The invention discloses a cyanine near-infrared fluorescent probe as well as a preparation method and application thereof, the cyanine near-infrared fluorescent probe disclosed by the invention takes hydrolysis of ester bonds bonded in cyanine dye by esterase as a basic action mechanism, and takes H-type aggregate luminescence of cyanine-amino alcohol as a fluorescence signal reporter group. When esterase is added into a system, ester bonds in a Cy-NE structure can be cut off by the esterase, and Smiles rearrangement reaction is caused by O-ions, so that the color and fluorescence of the solution are changed. The recognition effect of the cyanine near-infrared fluorescent probe on esterase is researched through a colorimetric method, an ultraviolet-visible absorption spectrometry and a fluorescence spectrometry, and the result shows that the near-infrared fluorescent probe can efficiently and selectively recognize esterase in a PBS solution system and has very high response sensitivity on esterase.

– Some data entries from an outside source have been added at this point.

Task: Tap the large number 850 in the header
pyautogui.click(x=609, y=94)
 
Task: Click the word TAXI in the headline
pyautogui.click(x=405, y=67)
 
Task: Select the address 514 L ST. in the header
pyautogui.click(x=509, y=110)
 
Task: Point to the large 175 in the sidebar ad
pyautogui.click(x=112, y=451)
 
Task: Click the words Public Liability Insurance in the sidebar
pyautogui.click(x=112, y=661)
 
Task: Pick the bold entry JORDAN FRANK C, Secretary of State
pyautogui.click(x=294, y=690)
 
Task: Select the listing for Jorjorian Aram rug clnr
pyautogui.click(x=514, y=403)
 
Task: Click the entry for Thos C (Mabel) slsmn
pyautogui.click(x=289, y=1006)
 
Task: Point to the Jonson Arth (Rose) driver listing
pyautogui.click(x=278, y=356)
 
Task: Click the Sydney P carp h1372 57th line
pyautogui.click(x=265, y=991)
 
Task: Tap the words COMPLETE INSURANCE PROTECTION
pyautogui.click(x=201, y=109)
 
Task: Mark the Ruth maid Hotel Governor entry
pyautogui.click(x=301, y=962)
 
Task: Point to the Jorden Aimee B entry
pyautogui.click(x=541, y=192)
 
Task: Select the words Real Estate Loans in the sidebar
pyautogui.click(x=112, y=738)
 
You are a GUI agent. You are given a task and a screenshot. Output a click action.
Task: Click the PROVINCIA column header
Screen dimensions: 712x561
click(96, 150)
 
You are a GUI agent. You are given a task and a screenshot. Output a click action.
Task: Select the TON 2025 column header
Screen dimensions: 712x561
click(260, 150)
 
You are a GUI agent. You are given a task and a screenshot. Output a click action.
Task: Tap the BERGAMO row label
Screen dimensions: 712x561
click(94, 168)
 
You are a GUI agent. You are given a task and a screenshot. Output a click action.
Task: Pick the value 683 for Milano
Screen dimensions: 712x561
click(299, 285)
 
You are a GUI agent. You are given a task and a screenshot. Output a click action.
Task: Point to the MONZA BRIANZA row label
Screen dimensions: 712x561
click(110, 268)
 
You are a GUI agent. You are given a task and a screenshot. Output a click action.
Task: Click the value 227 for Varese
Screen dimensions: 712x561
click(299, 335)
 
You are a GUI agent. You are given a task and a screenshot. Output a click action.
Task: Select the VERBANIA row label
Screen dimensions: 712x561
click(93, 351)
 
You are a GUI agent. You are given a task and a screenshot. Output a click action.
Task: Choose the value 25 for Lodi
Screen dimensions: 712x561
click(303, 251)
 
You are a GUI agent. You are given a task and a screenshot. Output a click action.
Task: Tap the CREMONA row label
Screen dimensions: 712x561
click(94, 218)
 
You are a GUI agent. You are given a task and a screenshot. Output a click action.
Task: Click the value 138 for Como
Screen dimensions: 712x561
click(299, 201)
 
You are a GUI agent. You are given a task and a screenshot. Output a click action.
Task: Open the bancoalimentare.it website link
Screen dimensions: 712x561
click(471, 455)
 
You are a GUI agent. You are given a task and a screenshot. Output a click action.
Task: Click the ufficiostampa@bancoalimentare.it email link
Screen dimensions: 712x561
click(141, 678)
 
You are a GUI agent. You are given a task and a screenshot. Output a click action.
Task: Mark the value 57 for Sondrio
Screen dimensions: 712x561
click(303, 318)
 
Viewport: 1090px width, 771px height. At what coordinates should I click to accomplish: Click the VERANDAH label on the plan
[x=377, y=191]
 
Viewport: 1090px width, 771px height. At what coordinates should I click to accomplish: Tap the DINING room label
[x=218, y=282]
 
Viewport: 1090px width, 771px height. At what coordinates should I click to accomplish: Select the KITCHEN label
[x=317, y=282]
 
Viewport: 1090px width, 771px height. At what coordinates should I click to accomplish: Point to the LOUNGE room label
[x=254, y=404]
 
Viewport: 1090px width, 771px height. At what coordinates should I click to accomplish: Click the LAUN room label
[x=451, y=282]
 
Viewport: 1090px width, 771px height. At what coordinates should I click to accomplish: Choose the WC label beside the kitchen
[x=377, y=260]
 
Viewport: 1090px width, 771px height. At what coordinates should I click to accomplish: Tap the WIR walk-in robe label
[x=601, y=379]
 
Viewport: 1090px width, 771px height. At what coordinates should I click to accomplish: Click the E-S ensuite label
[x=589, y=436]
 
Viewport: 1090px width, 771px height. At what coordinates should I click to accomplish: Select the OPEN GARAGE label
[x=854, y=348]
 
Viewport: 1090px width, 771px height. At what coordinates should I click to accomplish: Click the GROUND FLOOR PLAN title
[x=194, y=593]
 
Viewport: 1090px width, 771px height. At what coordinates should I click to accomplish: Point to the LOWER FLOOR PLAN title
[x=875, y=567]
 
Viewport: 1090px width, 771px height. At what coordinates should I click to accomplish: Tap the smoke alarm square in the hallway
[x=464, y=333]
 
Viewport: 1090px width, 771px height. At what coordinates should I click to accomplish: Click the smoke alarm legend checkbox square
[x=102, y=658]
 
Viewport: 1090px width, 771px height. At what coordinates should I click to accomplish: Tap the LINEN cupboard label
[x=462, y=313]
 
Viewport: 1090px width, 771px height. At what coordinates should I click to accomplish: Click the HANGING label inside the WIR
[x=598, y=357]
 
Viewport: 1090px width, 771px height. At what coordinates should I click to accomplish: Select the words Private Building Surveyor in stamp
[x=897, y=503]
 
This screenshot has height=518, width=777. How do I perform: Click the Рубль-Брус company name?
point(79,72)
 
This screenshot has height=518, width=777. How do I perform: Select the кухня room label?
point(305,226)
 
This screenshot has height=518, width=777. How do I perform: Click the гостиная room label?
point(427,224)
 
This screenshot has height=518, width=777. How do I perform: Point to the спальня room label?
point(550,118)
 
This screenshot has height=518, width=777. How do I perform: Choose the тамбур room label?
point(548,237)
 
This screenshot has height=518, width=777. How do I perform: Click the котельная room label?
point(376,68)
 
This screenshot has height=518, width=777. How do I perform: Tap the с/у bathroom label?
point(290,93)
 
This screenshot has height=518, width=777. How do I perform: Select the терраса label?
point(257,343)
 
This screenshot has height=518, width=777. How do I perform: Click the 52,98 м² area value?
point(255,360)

The invention discloses a synthesis method of 5-methyl-2-pyrrolidone or derivatives thereof, the synthesis method comprises the following steps: fully mixing levulinic acid (ester) with urea or amideand formic acid, and adding the mixture and a catalyst into a high-pressure reaction kettle for reaction to obtain the target product 5-methyl-2-pyrrolidone or derivatives thereof. After the reactionis completed, the catalyst is filtered and recovered, cleaned and dried before reuse. The method can realize efficient conversion of the levulinic acid (ester) in a solvent-free system, the low-cost and environment-friendly urea or amide is taken as a N source, and the biomass formic acid is taken as a H source, so that the synthesis method has good economy.

The invention discloses a method for preparing an imidazole dialkyl phosphate ionic liquid. At least one layer of perfluorinated cation exchange membrane is arranged in an electrolytic cell, and the perfluorinated cation exchange membrane divides the electrolytic cell into a cathode chamber and an anode chamber. , by shape-stabilizing the anode with DSA, Ti-based PbO 2 Or graphite is the anode, Pt is the cathode, the N-ethylimidazole acetonitrile solution with a concentration of 1-1.5mol / L is added to the cathode chamber, and the concentration of 1.5-3mol / L trialkyl phosphate acetonitrile solution is added to the anode chamber , turn on the silicon rectifier power supply, the electrolysis temperature is 75-80 ℃, the current density is 1.5-7A / dm 2 Under the conditions of electrolysis for 6-9h, the catholyte was taken out, separated and purified to obtain the imidazole dialkyl phosphate ionic liquid. The method of the invention can not only effectively simplify the preparation procedure of the ionic liquid, but also the prepared ionic liquid has good application prospects in catalysis, electrochemistry and the like.